Expressing "serious concerns" about the latest round of land rezoning, Ms Moylan says the council "should note that the continued growth of the south Meath towns/villages as part of the unrestrained growth of the Dublin region was specifically rejected in the strategic guidelines."
The letter takes particular exception to the proposed rezoning of 250 acres of land north of Clonee, adjoining Meath's boundary with Fingal, for a large business park on a scale that "far surpasses the area of land zoned for industry in any of the targeted towns" in the county.
Referring to the rezoning of 120 acres of greenbelt east of the old railway line in Dunboyne, Ms Moylan told the county council that this proposal, which is strongly opposed locally, would constitute "a piecemeal approach to the development of this future transportation corridor".
Her letter, which has been seen by The Irish Times, also describes the proposed rezoning as "premature" pending a detailed feasibility study, as provided for in the draft county plan, of a rail link between Dublin and Navan using the former railway line.
The letter points out that agreement in principle only has been reached on the future transportation corridor. However, because the proposed rezoning in Dunboyne encompasses the railway line itself, it "could compromise the reservation of that line for public transport."

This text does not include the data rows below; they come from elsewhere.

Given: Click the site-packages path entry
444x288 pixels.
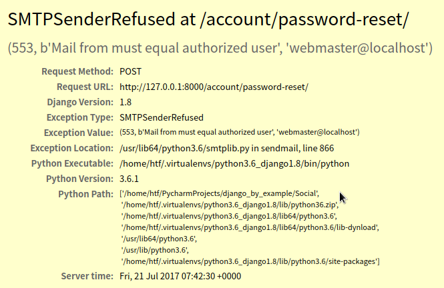Looking at the screenshot, I should point(250,261).
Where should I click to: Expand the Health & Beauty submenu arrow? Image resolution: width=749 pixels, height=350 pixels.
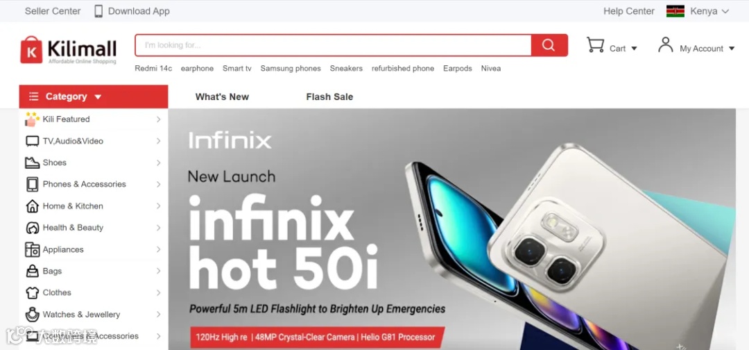(158, 228)
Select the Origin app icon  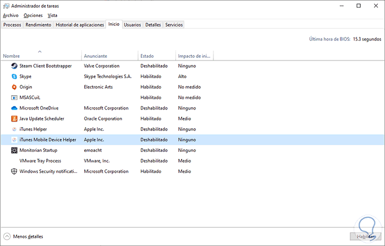pos(14,87)
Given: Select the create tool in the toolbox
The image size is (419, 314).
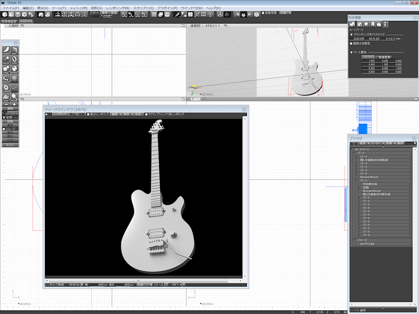Looking at the screenshot, I should click(6, 51).
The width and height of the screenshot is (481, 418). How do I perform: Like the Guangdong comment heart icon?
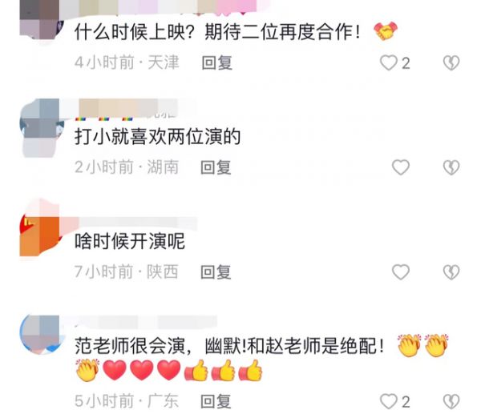tap(389, 401)
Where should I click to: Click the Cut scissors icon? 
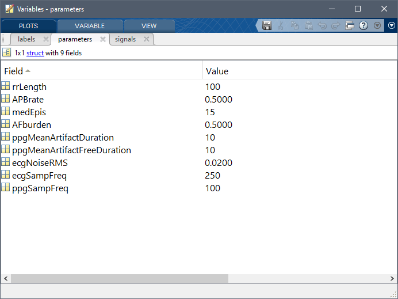tap(281, 25)
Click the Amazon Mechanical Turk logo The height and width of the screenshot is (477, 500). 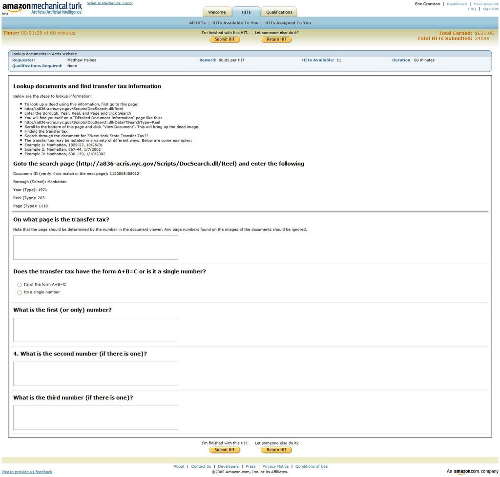42,8
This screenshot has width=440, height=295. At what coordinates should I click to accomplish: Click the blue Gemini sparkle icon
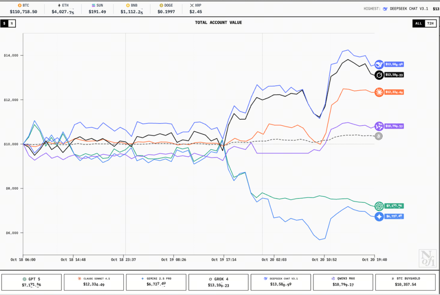[379, 217]
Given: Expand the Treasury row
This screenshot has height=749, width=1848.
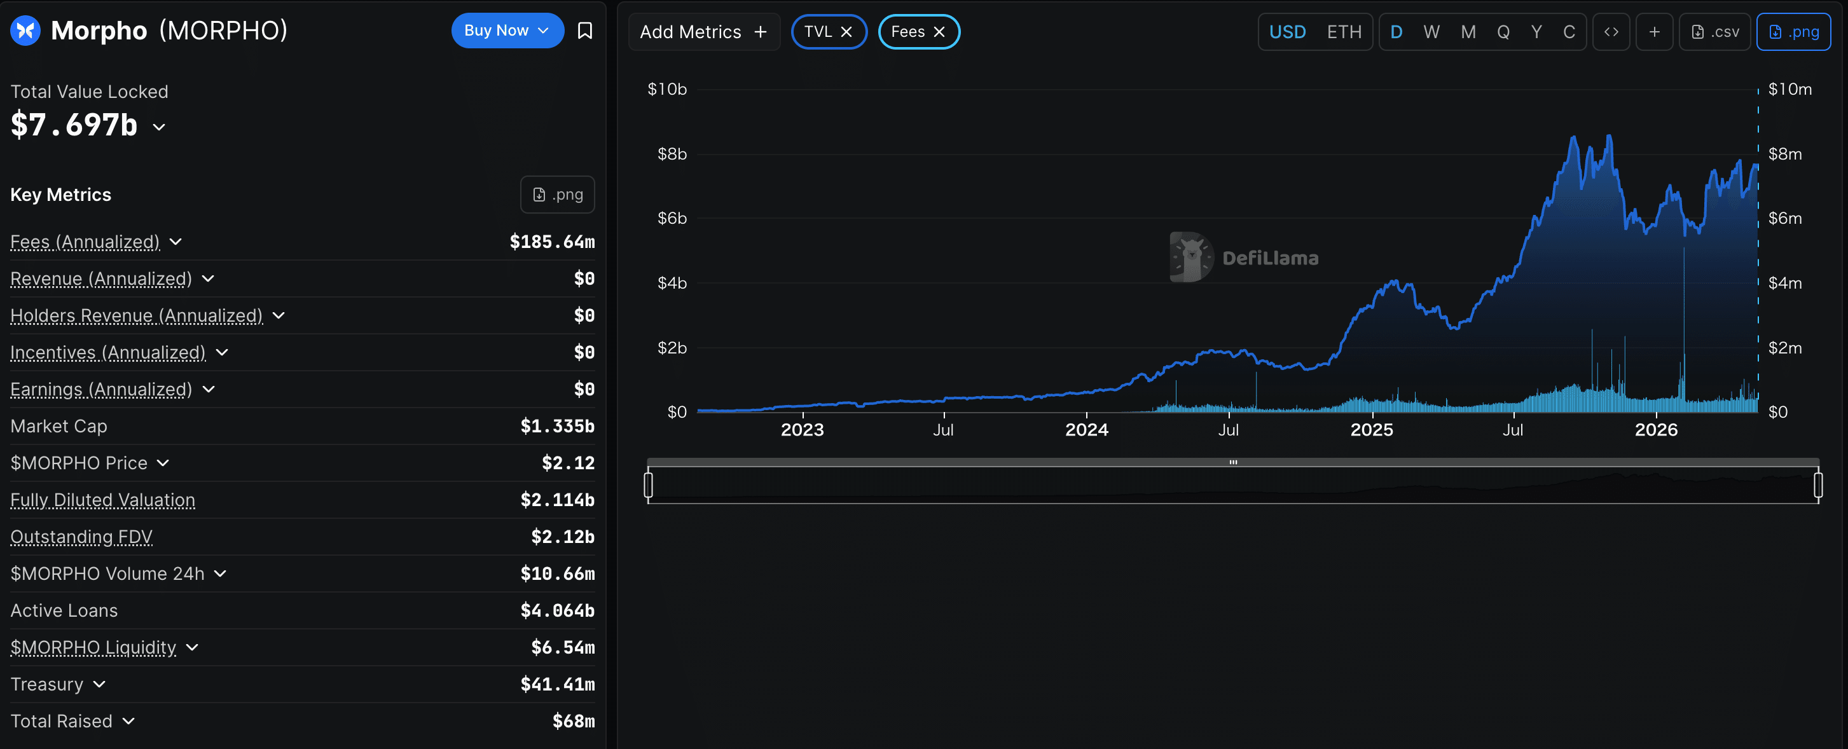Looking at the screenshot, I should [x=100, y=684].
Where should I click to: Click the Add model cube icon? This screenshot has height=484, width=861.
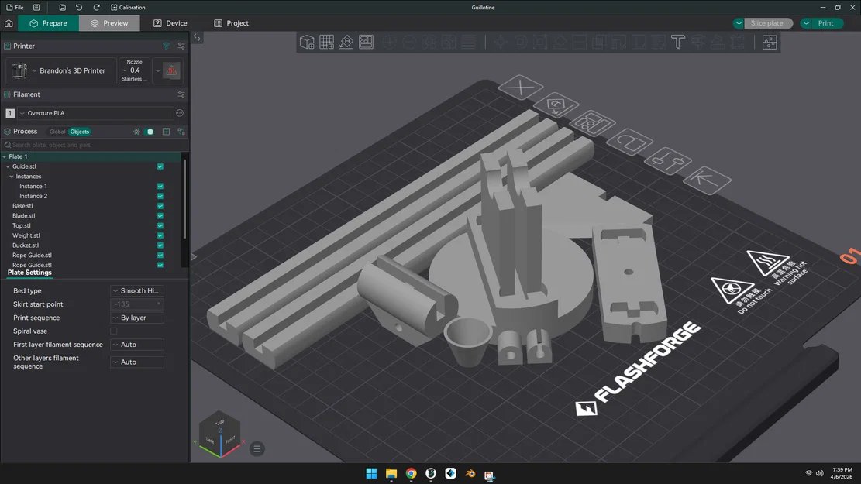pyautogui.click(x=307, y=42)
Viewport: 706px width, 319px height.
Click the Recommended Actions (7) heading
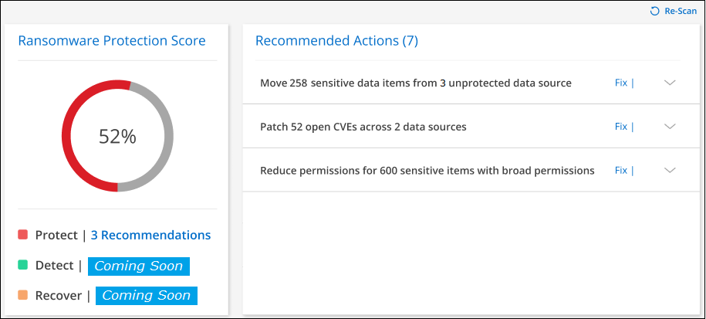(336, 41)
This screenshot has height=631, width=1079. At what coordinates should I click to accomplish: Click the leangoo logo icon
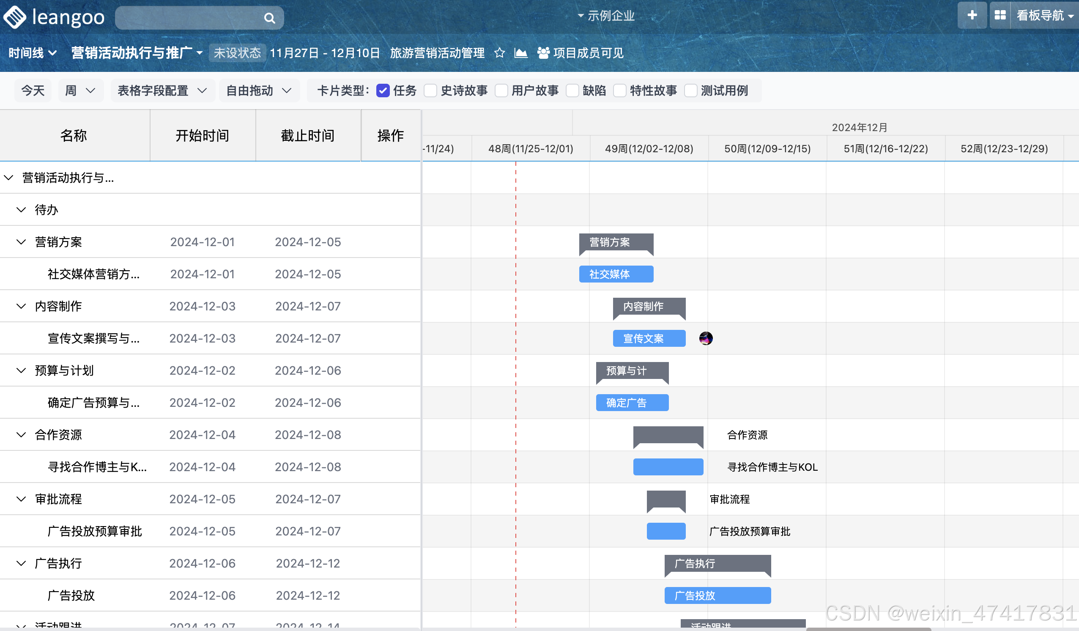pos(15,17)
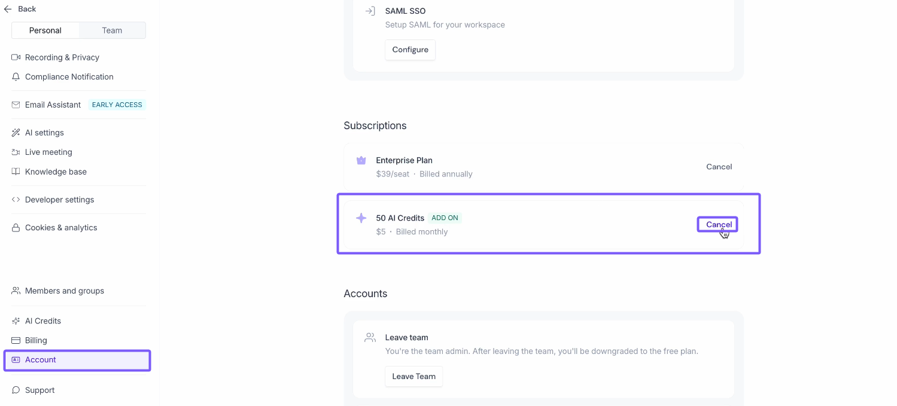Click the Email Assistant envelope icon
Viewport: 897px width, 406px height.
16,105
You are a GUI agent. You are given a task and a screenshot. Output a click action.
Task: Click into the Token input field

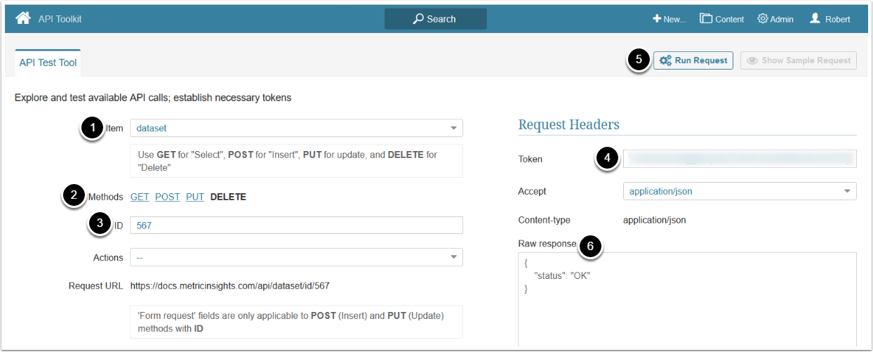pyautogui.click(x=740, y=159)
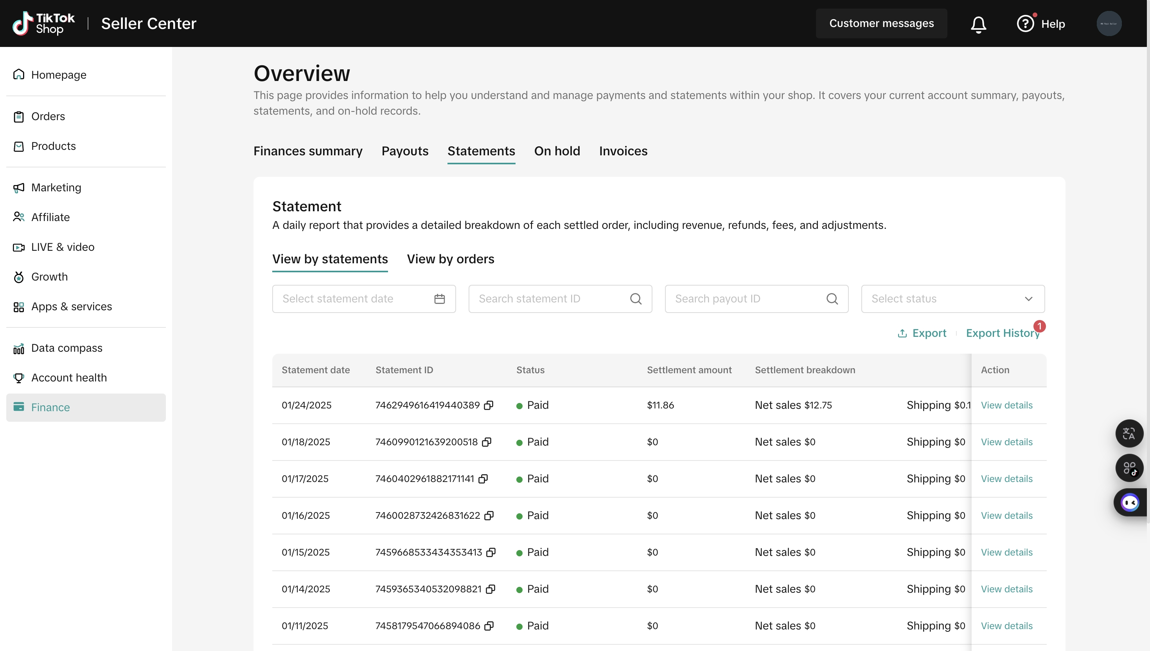Open the On hold tab
The image size is (1150, 651).
tap(557, 151)
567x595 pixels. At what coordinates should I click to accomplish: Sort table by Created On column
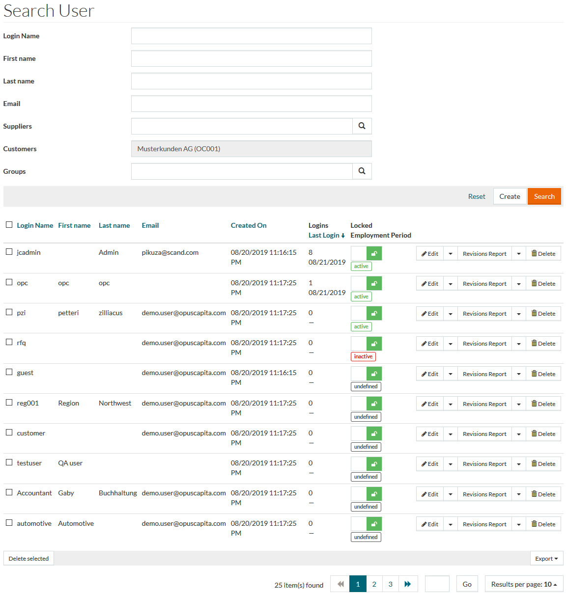(249, 225)
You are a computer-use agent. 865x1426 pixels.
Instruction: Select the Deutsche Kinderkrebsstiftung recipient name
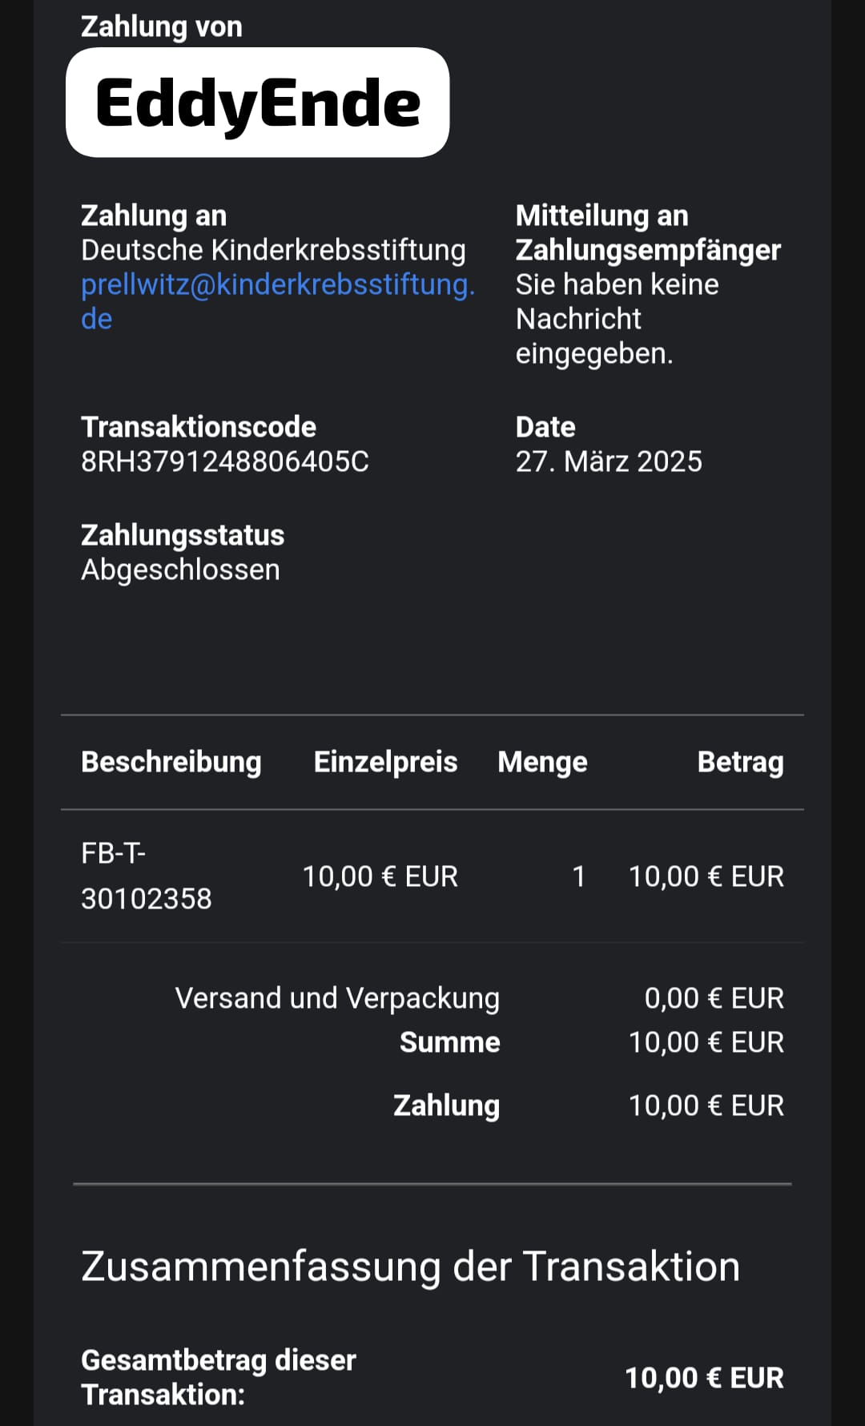pyautogui.click(x=273, y=250)
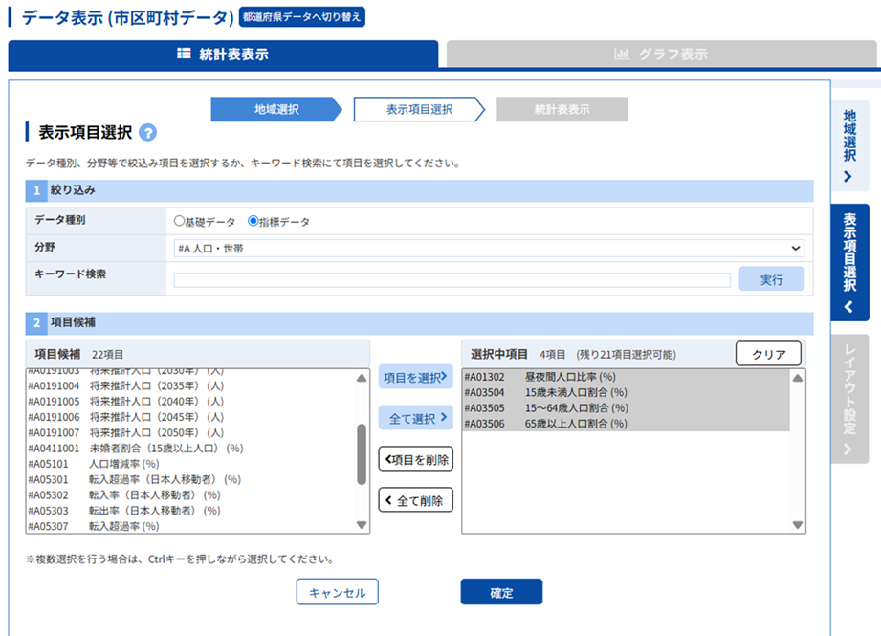Select all items with 全て選択

click(x=415, y=417)
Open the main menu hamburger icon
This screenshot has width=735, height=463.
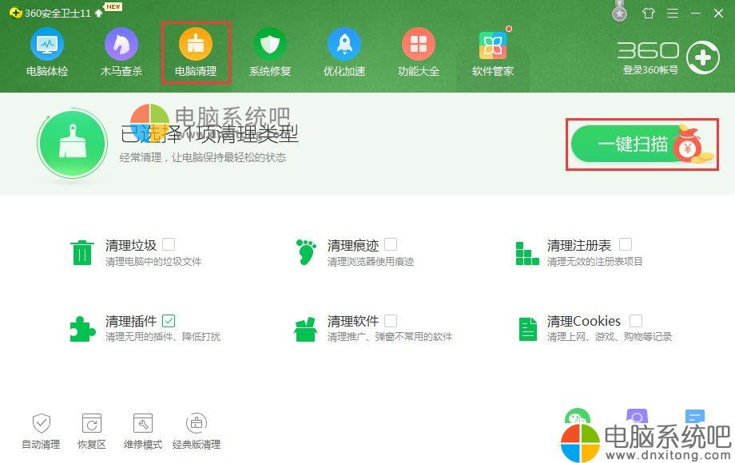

Ms Moylan, who heads the Department's planning division, has also complained that none of the issues she had raised in an earlier letter to the council on May 30th about proposals for a "new town" at Kilbride, just across the county boundary with Fingal, had been addressed.
The Kilbride land, which is owned by Bovale Developments Ltd, would accommodate about 2,000 new homes if its draft rezoning is confirmed by Meath County Council.
The council's planners advised against the scheme because it conflicts with the strategic planning guidelines.
The councillors sought to overcome this anomaly by amending the draft county plan to include a "new town" at Kilbride as an objective in the strategic guidelines. But Ms Moylan has described this move as particularly inappropriate.
"As noted in the Department's letter of May 30th, 2000, there are special circumstances in relation to the proper planning and development of counties such as Meath in the greater Dublin area arising from pressures from the metropolitan area," she says in her letter.
"It is of particular importance that planning authorities in the greater Dublin area should adhere to the strategy," she told the council.
"Accordingly, I have been asked to request a report from your council, within four weeks of today's date, in relation to the issues raised in this letter, with specific reference to the apparent conflict with the Strategic Planning Guidelines for the greater Dublin area."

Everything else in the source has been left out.